Companies should avoid trying to be “ready for everything”, when it comes to risks in the current business environment, and instead focus on being “ready for anything”, according to the chair of one of the foremost risk advisory firms in the world.
The remarks came from Irene Dorner, chair of Control Risks, during a Board Agenda breakfast briefing in London this week to explore corporate resilience and risk management.
Dorner was reflecting on the way boardrooms currently are coming to terms with a corporate landscape afflicted by uncertainty.
But she said companies should be wary of compiling a list of risks and attempting to draft plans for all of them. Company approaches to the current geopolitical risks were “various”, she said.
“Some are doing it quite well; some are not doing it well. Some companies are spending an enormous amount of time making a long list of every conceivable thing that could possibly go wrong and then devising response plans to every one of them. And I have to say is that this is a really, really bad approach.
“In fact it’s probably a complete waste of time because no list will ever be complete and you are tempting yourself into a ‘tick-the-box’ mentality.”
Dorner warned that many boardrooms were “adrift” when it came to dealing with the current range of geopolitical risks. The pandemic and the invasion of Ukraine had prompted a range of boardroom concerns, said Dorner.

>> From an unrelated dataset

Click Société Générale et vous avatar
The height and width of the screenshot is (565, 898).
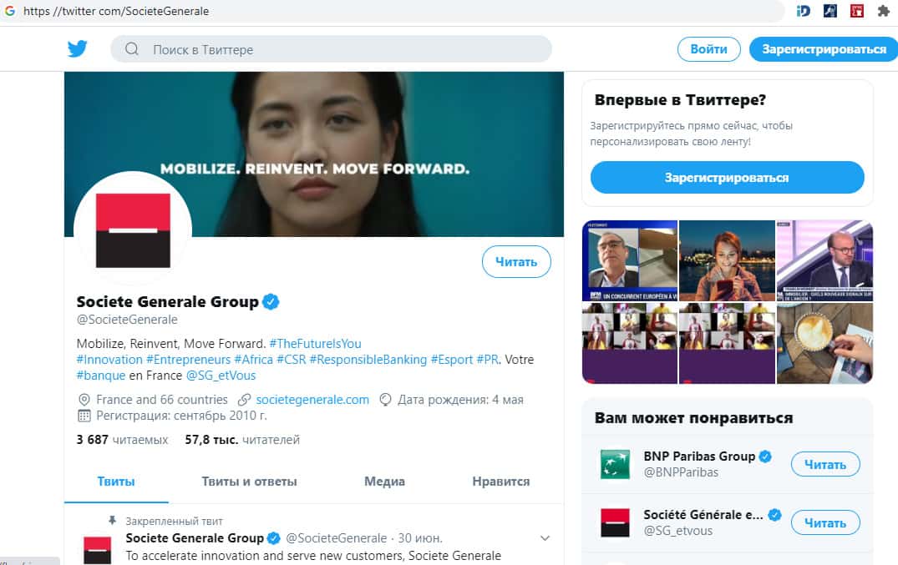click(x=615, y=522)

“We’re worried about what are we going to miss next? We’re worried about which current ‘investment darling’ is actually the next pariah state (and that can turn on a sixpence). Who are our allies? Who are our antagonists? And for how long will they be one or the other?”
Emerging risks
Dorner said the key risks companies face were cyber threats, security, deglobalisation, regulatory and operational. Smart companies, she added, were taking one of two risk approaches.

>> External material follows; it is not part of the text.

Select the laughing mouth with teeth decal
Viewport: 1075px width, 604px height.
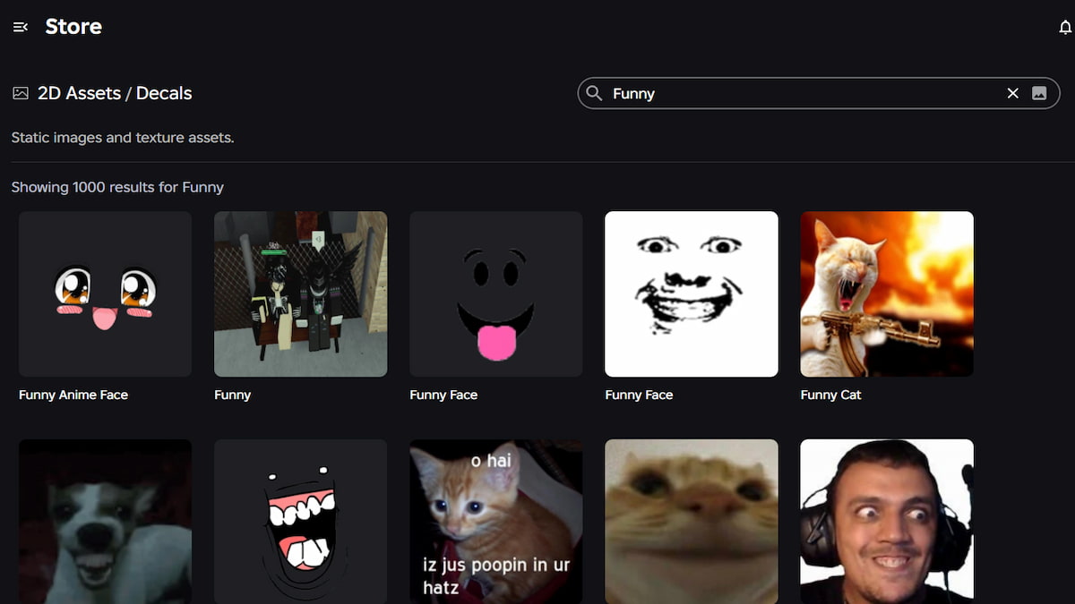(x=300, y=521)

“First of all, they’re identifying emerging risks and monitoring them regularly.” These risks—once considered “unknown knowns” or “black swans”—are then observed at regular intervals, using a matrix judging how near they are in time and physical proximity.
In a second method, companies structure their reviews, or “scenarios”, around timeframes of two, five or ten years, and then stress test the business to see how it might respond given the scenario. “That’s the ‘prepare for anything’ version, as opposed to the ‘prepare for everything’,” said Dorner.

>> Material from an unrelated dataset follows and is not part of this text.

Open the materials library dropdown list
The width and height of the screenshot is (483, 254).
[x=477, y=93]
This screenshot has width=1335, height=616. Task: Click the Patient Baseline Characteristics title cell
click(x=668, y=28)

She advised there were advantages to this resilience approach. “Companies that can anticipate risks and respond to them better gain enormous competitive advantage over those who don’t or can’t.
“Self evident, you might think but, actually, perhaps not. If you’ve been in the boardroom, often you’re too busy thinking about all of the other things that ‘crowd out a company’s head’ rather than looking forward.
“The competitive angle was on dark display during the pandemic. There was a very, very small handful of companies who had, on their risk register, prolonged global pandemic; most did not. The companies that had rehearsed the impact of a global pandemic…came out of it quickly and efficiently. Those who hadn’t came out of it slowly and probably very expensively.”
In a panel discussion, Dorner went on to comment that boards are broadly in the “foothills” of building resilience by coming to terms with the current range of risks.
Carolyn Clarke, a panel member and co-founder of the risk advisory firm Brave Consultancy, observed that many companies, through new disclosure demands, had tackled financial resilience but may have paid less attention to “operational resilience”.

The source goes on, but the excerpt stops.